Severely Punish Bad Cops
When Mayor Murray appointed Harry Bailey as interim chief in January, the mayor handed over the keys to these unions. Bailey is the former vice president of SPOG, and he quickly promoted union cronies into the top ranks while demoting progressive cops. Meanwhile, the union representing high-ranking cops filed a complaint this month to block the new chief from recruiting officers from outside Seattle to fill high-ranking slots.
Amid all this, Bailey served what seems to be the union's primary agenda: getting cops off the hook for misconduct. Chief Bailey overturned punishments against seven cops who had already been found guilty of misconduct (at the request of a union president). The resulting scandal revealed that Seattle's police-accountability system was made of Swiss cheese. Punishments are rare, the few that occur involve light penalties, many of those verdicts are overturned in backroom deals, and it takes months to resolve a single case. Restoring trust will require O'Toole to collaborate with the city council to rewrite the discipline codes so officers are punished quickly, their punishments are published, and the penalties for deliberate misconduct are severe. After all, what got the SPD into this mess wasn't just misconduct, it was a persistent belief—fostered by the unions—that officers could get away with it.

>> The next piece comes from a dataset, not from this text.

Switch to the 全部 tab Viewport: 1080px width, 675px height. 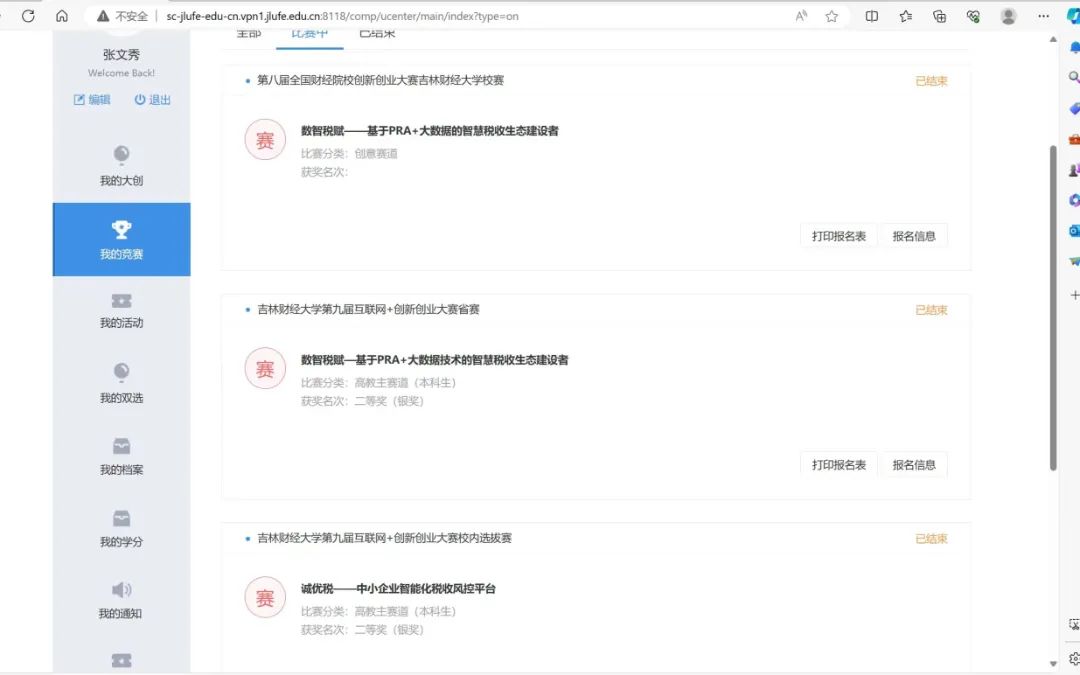248,34
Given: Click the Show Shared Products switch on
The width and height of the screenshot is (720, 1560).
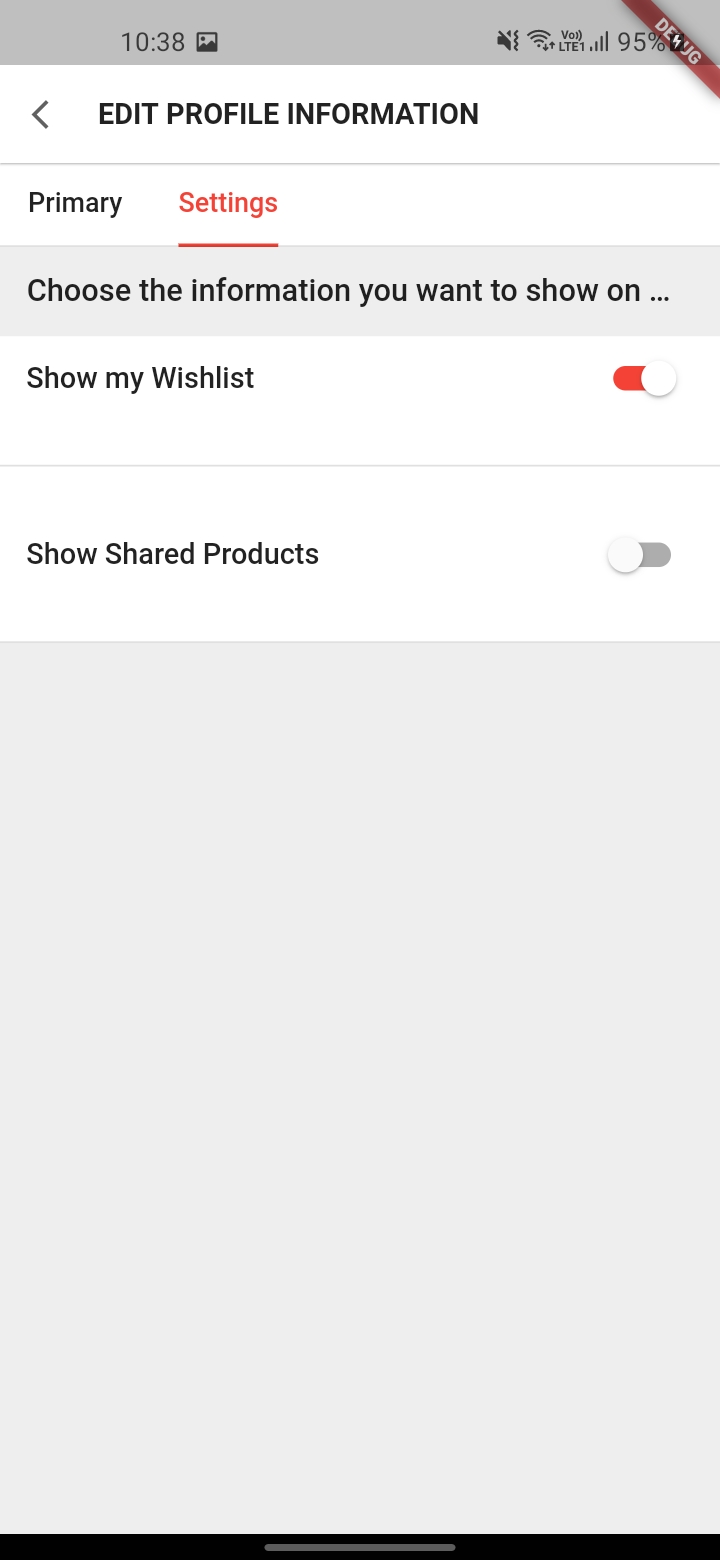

Be the Public Face of the SPD
The last permanent chief was 33-year SPD veteran John Diaz. He was admittedly uncomfortable speaking to groups, which was an outsize liability when the public needed assurances that reform was afoot. Where Diaz was awkward—and would contort his arms into impossible positions when he spoke at press conferences while equally contorting his logic as he tried to paint the SPD as a healthy organization when it was actually dying on the operating table—O'Toole is frank, funny, and gracious. At City Hall, she spoke confidently, feet planted on the ground, scarcely considering notes. She joked that trying to avoid reporters before her nomination was announced was like being in the "witness protection program."
O'Toole will have to continually deploy that powerful combination of assertiveness and humanity to assure the public that she is turning this ship around (while actually turning the ship around by removing union stooges from the upper decks and punishing problem cops). But moreover, she must be more charismatic than the unions—be a stronger leader—so that her vision of a healthy, responsible, and just department is more persuasive than the good-ol'-boys club the unions promote.
A woman may have just been given the worst job in the city, but there is every reason to believe O'Toole can prevail without falling off the glass cliff. She is more than qualified. But it will take a combination of confrontational chutzpah, charisma, and discipline that the men before her were unable—or unwilling—to show. From what she's shown us so far, I think she can do it.